> _EXTRACTED TEXT_

######

This pirate I am is factotum, general servant of diverse responsibility and action. But of the many tasks needed to keep our vessel afloat, the fact is that the most essential is that of story telling.

What value do you place upon my story telling? I am sure, since you are still reading, that my story telling has some intrinsic value for you. But is the value of the hue one relatively light or shamefully dark? What is your fundamental assumption?

The true is most often associated with the light as in bright, visible. And with the heavy, as in weighty and firm. Our words "true" and "tree" have the same Old English root that means the firmness of wood, the deeply rooted. So the truth is solid and clear and visible. The truth is locatable and verifiable. Truth is graspable. We say the truth is real, and our word "real" comes from the Latin res, which means "thing." So, like real things, truth is real and really concrete.

And the true is valued, taken to be of worth, of strength, of purpose. We trust in this.

But trust always involves risk. If there were no risk, trust would not be necessary. Our trusting means that we are inclined, at least in a particular moment, to expect the best from that which is trusted. What is the best that can be expected from the truth?

Our trust in the true is based upon the presentation of facts. The word "fact" originally indicated action, and in the earliest etymology these actions bore the connotation of evil deeds. Like our expression "fact of life," harsh circumstances of which we must bear the brunt and sorrow are intimated. It is what it is: Grin and bear it.

######

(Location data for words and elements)
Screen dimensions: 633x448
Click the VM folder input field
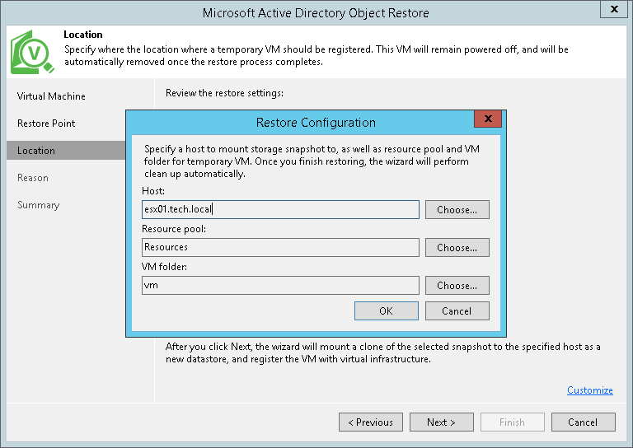280,285
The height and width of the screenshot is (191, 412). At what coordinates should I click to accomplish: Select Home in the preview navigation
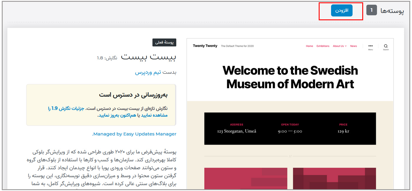pos(309,46)
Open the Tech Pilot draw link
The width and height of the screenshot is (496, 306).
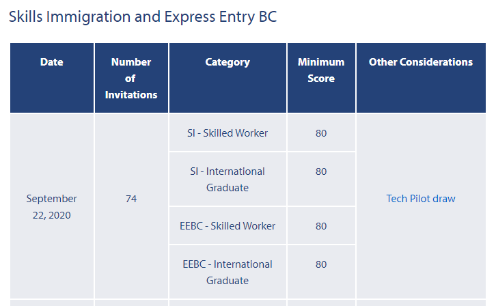pyautogui.click(x=421, y=199)
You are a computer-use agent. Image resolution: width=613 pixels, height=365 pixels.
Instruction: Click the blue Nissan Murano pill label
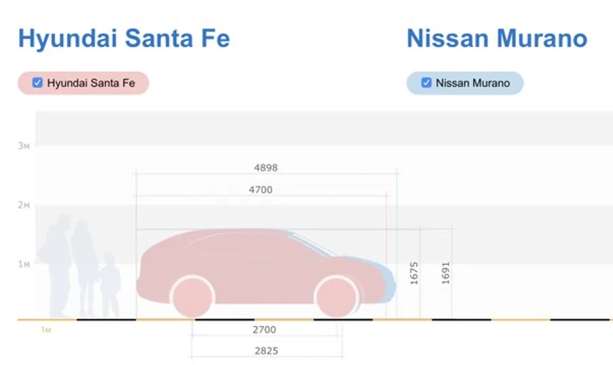[472, 83]
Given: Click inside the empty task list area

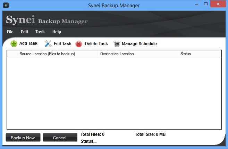Looking at the screenshot, I should [114, 92].
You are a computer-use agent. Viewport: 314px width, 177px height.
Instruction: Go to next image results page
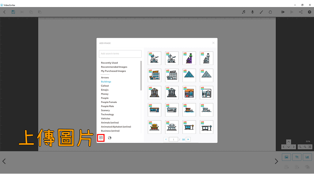point(188,139)
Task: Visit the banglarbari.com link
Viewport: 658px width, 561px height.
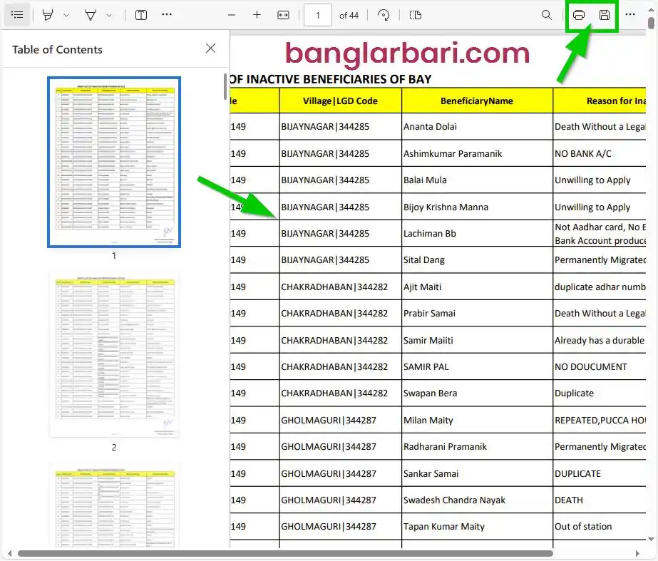Action: (x=406, y=53)
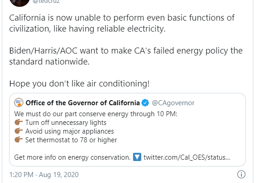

######

> _WRITTEN PROBLEM 1_
In the essay on truth and storytelling, which Latin word does the English word "real" come from?
> _WRITTEN PROBLEM 2_
How many lines of the records contain the string "computer", with case counting? Reply with only the number.

> _FULL SOLUTION 1_
It comes from the Latin res, which means "thing."

> _FULL SOLUTION 2_
2